Find every line in the data that contains the word "yaralı" and copy each of those lines.

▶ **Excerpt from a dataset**
..............................
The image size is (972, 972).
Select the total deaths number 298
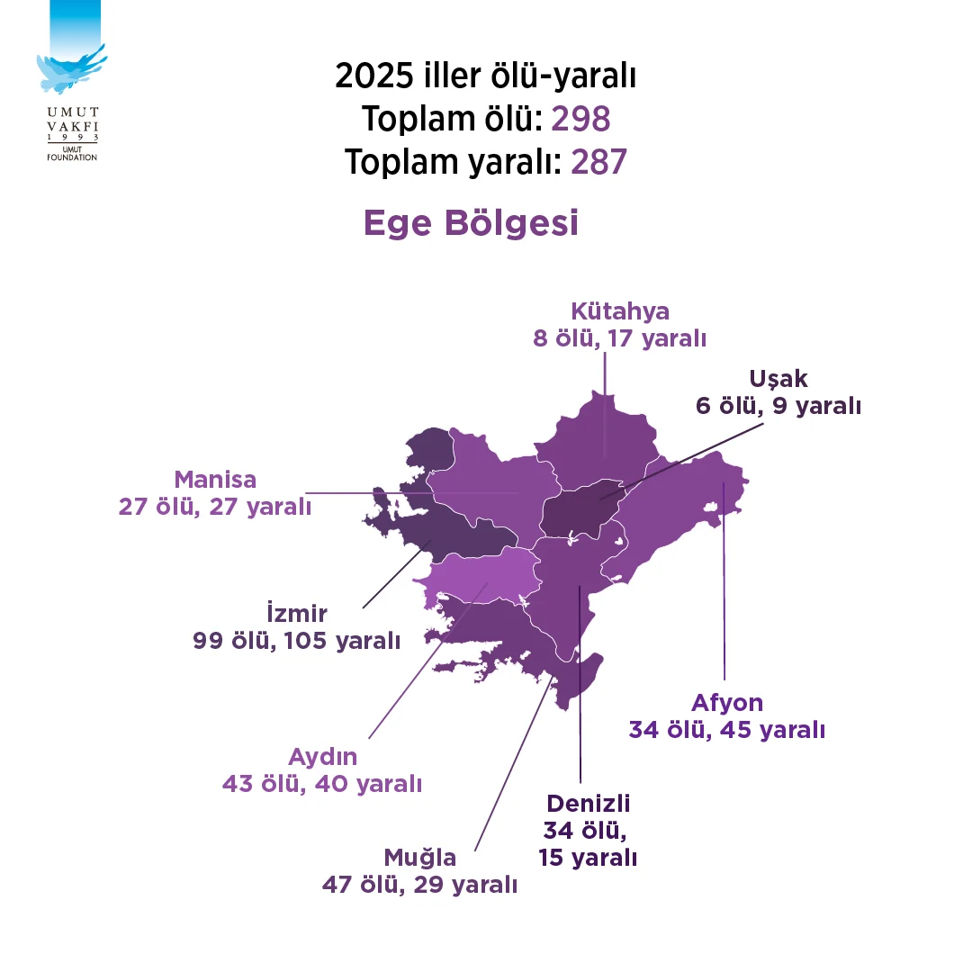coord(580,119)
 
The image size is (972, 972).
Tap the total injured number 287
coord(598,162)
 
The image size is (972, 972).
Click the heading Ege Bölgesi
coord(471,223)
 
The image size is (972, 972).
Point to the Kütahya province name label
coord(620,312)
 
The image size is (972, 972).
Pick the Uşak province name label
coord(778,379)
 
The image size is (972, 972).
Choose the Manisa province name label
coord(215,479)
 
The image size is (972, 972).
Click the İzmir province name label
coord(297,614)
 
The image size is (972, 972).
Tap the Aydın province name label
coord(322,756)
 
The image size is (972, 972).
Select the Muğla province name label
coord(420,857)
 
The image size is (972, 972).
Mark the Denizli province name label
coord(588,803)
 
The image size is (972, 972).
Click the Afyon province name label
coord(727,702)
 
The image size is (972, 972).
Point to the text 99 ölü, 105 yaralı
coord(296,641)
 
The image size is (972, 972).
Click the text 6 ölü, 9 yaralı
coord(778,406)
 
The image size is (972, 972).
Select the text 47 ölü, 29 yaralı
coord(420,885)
..............................
▶ **Solution for this exercise**
Point to the text 99 ölü, 105 yaralı
Click the text 6 ölü, 9 yaralı
Select the text 47 ölü, 29 yaralı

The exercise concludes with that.